A new method for estimating megacity NOx emissions and lifetimes from satellite observations
Abstract. We present a new method for estimating NOx emissions and effective lifetimes from large cities. As in previous studies, the estimate is based on the downwind plume evolution for different wind directions separately. The novelty of the presented approach lies in the simultaneous fit of downwind patterns for opposing wind directions, which makes the method far more robust (i.e. less prone to local minima with nonphysically high or low lifetimes) than a single exponential decay fit. In addition, the new method does not require the assumption of a city being a "point source", but derives also the spatial distribution of emissions.
The method was successfully applied to 100 cities worldwide on seasonal scale.

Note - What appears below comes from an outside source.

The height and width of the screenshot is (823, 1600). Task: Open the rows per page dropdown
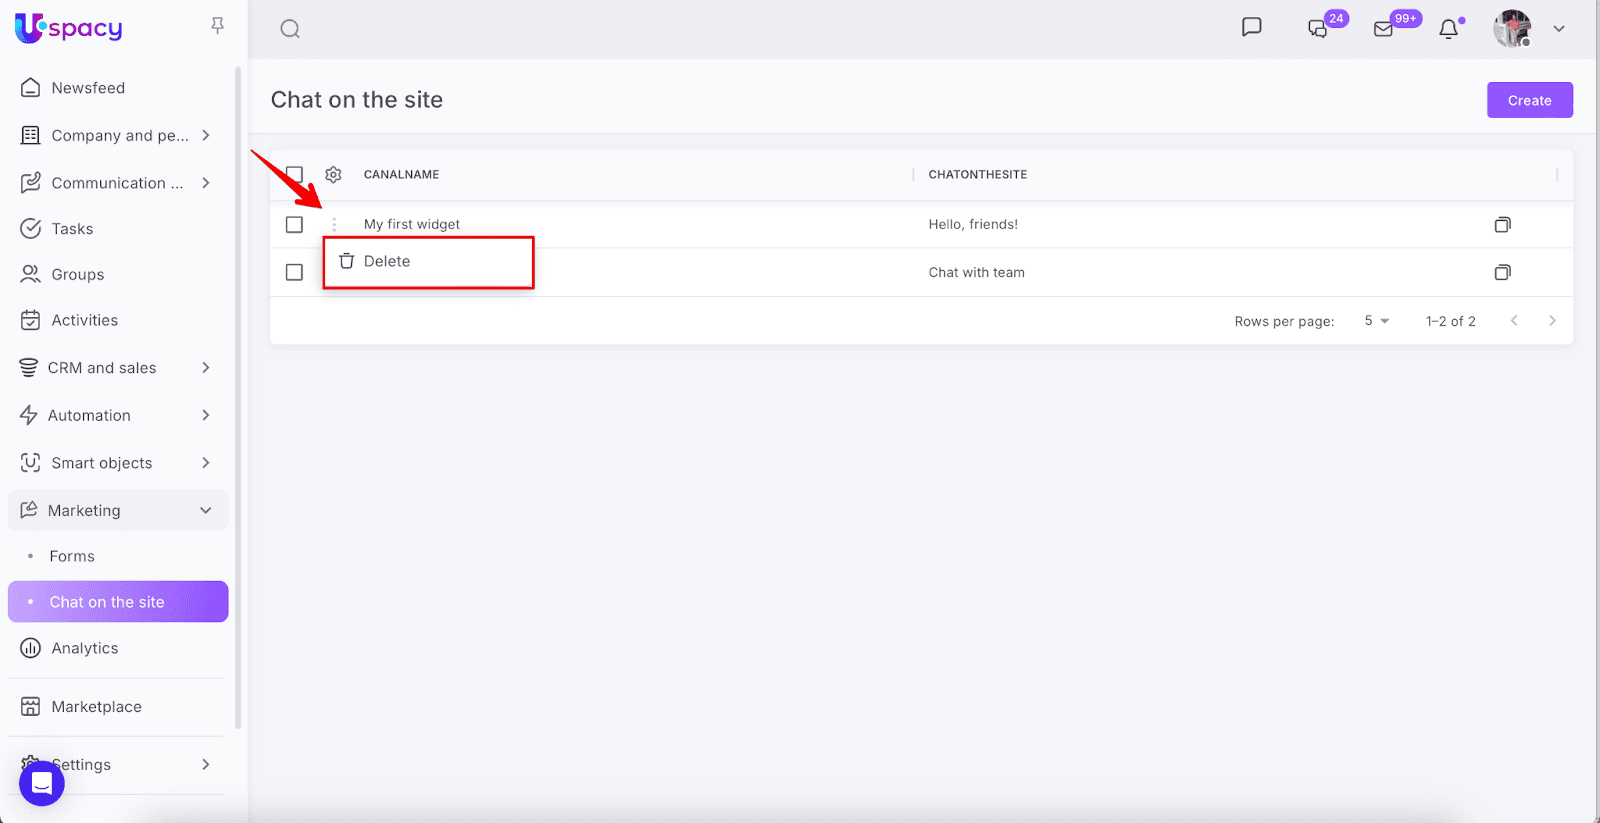[x=1376, y=321]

Fitted emissions generally agree reasonably with EDGAR v6 (R=0.76) and are on average 16 % lower, while estimated uncertainties are still rather large (≈ 30–50 %). Lifetimes were found to be rather short (2.44±0.68 h) and show no distinct dependency on season or latitude, which might be a consequence of discarding observations at high solar zenith angles (>65°).
Main limitations of this (and similar) methods are the underlying assumptions of steady state (meaning constant emissions, wind fields and chemical conditions) within about 100 km downwind from a city, which is probably a too strong simplification in order to reach higher accuracies.